Your answer must be the exact lines from the one holding "The image size is (1314, 756)." through the end of the entries, with no pictures.

→ Items from a data source:

=-=-=

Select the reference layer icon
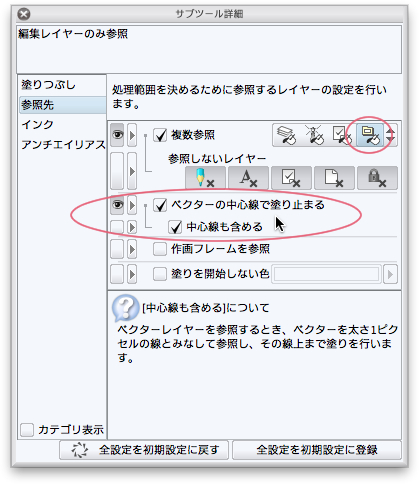 click(x=314, y=135)
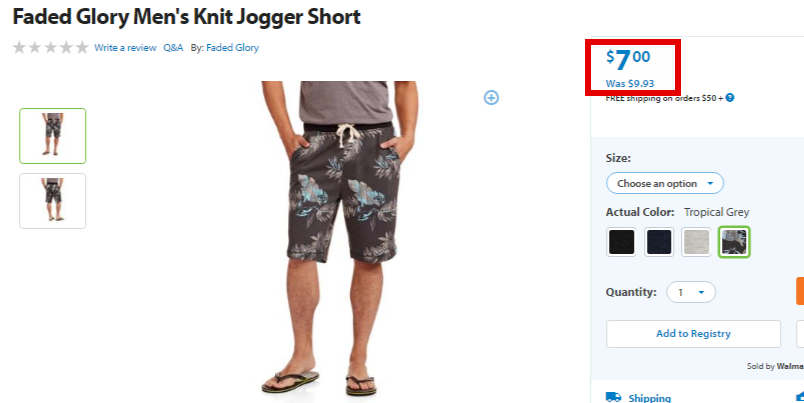Click the main product image of shorts
Image resolution: width=804 pixels, height=403 pixels.
[x=340, y=238]
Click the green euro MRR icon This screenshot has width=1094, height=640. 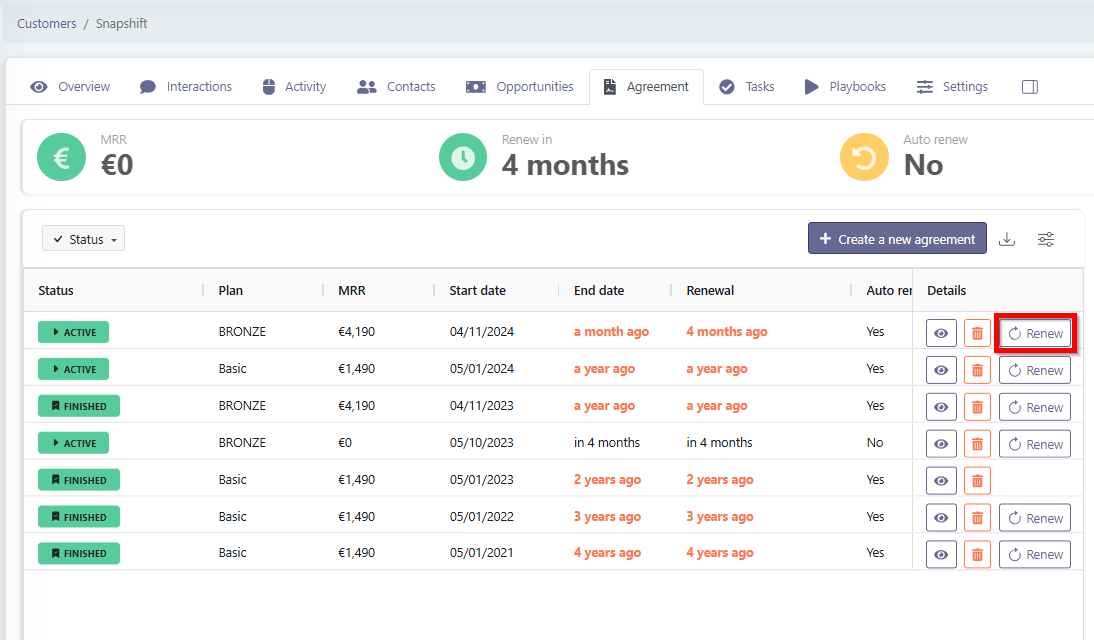[x=61, y=158]
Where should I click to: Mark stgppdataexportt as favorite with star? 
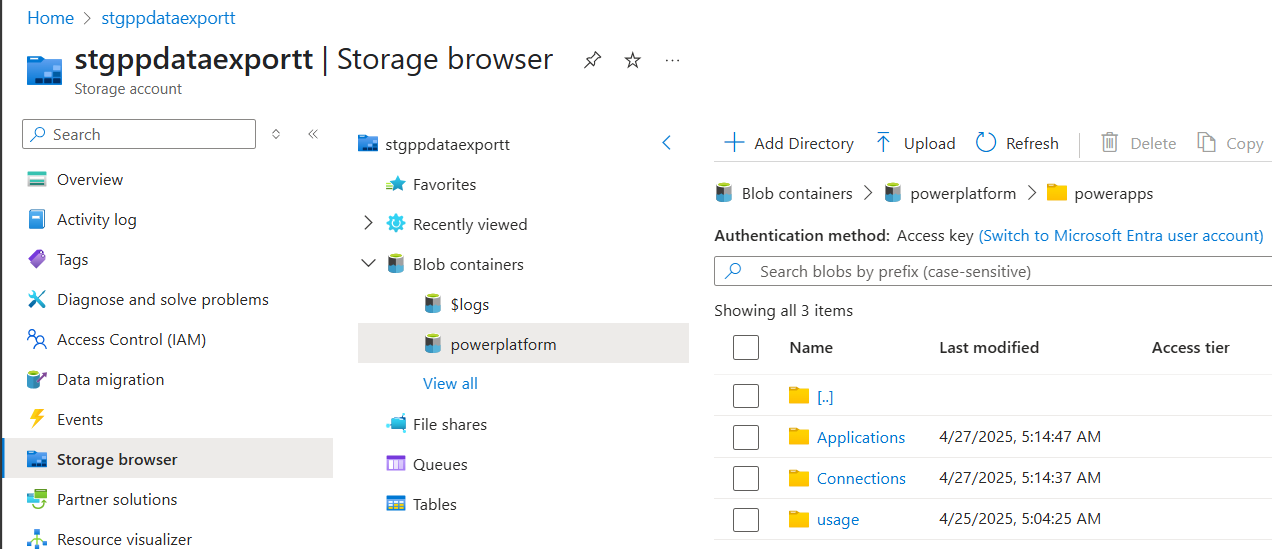pos(632,61)
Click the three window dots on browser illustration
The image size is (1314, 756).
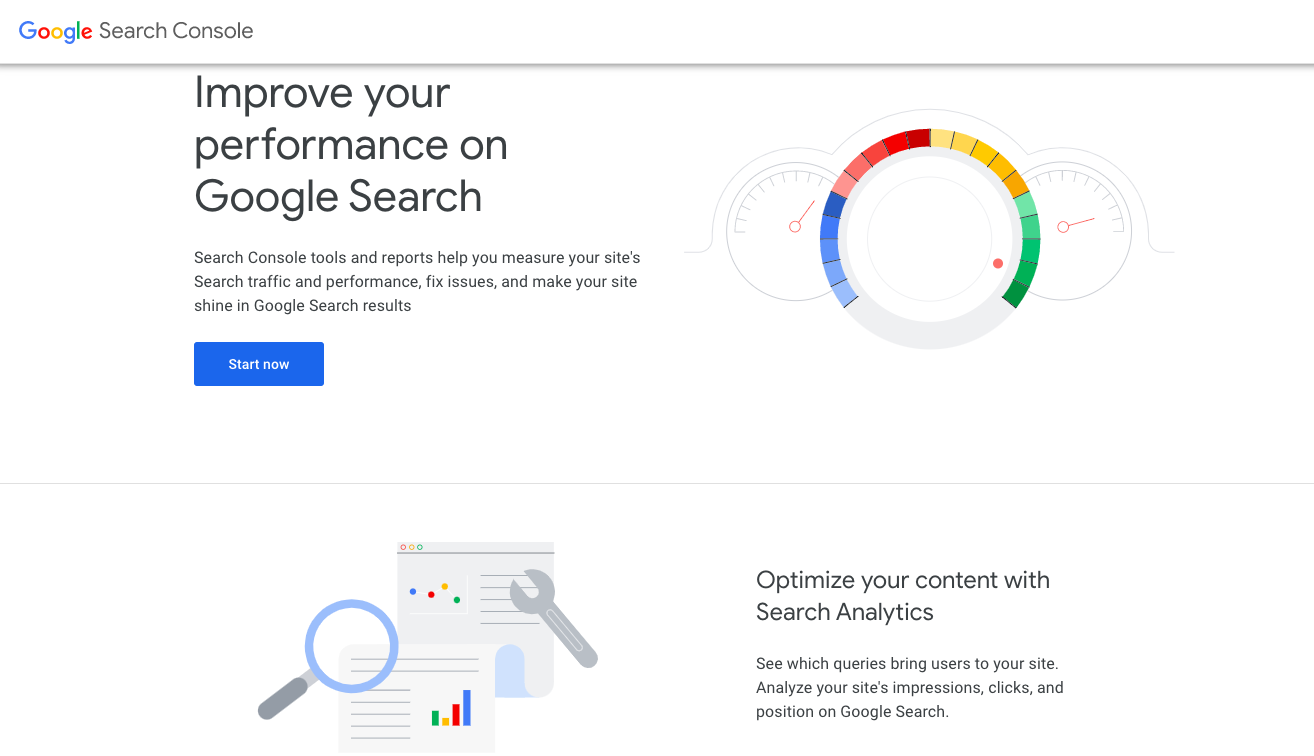pos(411,547)
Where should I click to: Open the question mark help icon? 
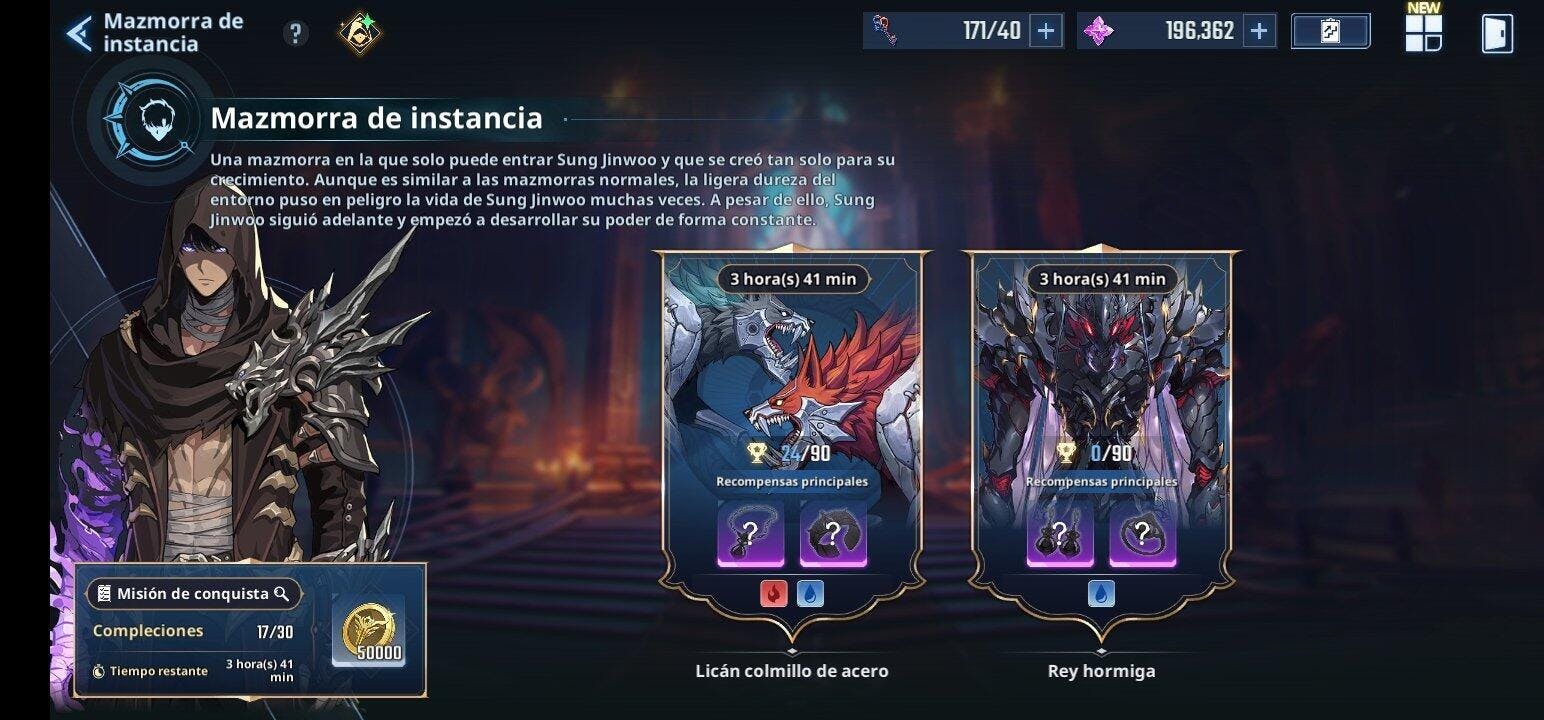tap(294, 34)
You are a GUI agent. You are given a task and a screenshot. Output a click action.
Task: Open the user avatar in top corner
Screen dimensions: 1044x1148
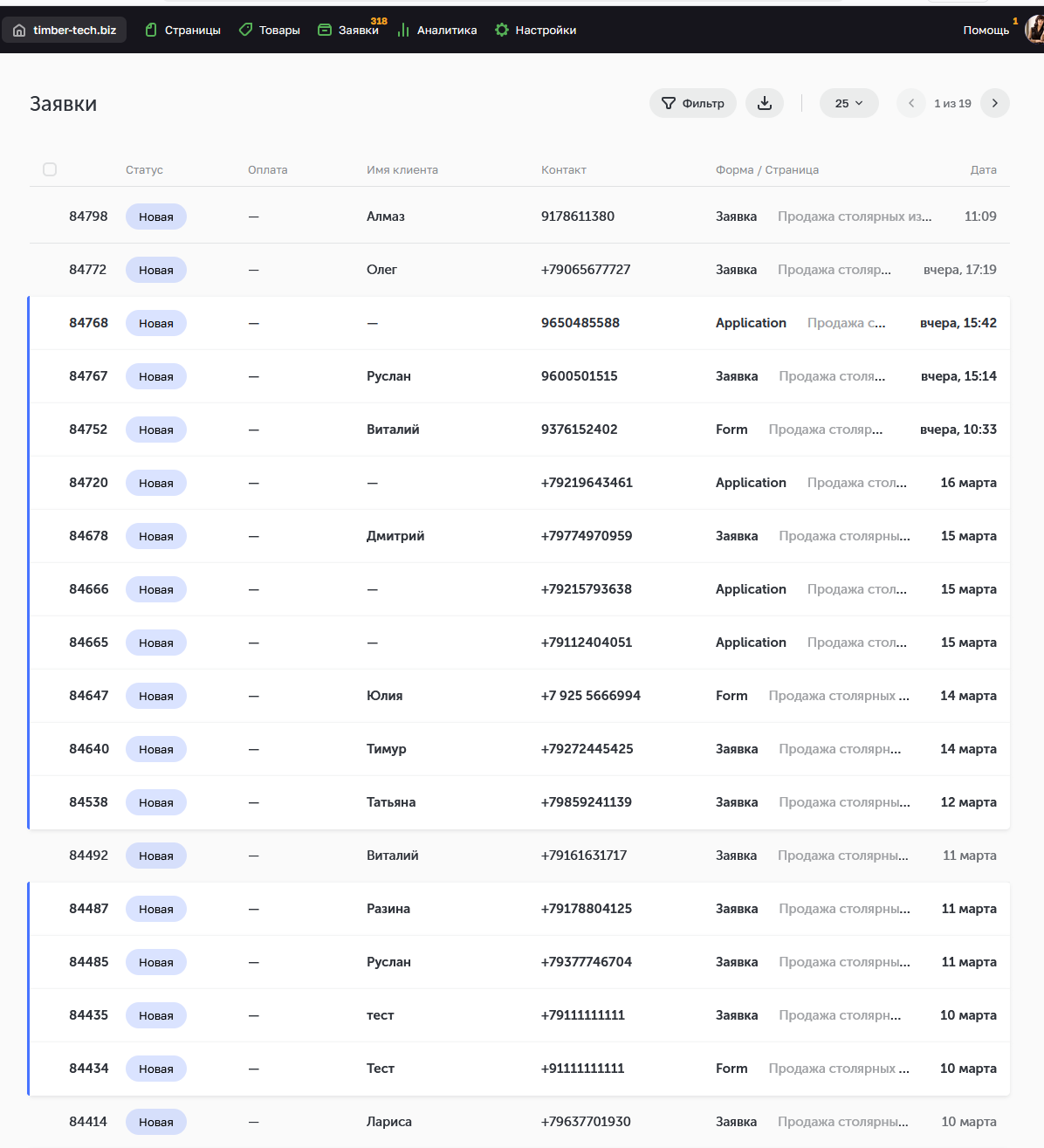coord(1035,30)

=-=-=

→ Result of the task:
The image size is (1314, 756).
pos(411,547)
Where should I click to: Open the question mark help icon? 
tap(294, 34)
You are a GUI agent. You are given a task and a screenshot. Output a click action.
Task: Open the user avatar in top corner
Screen dimensions: 1044x1148
coord(1035,30)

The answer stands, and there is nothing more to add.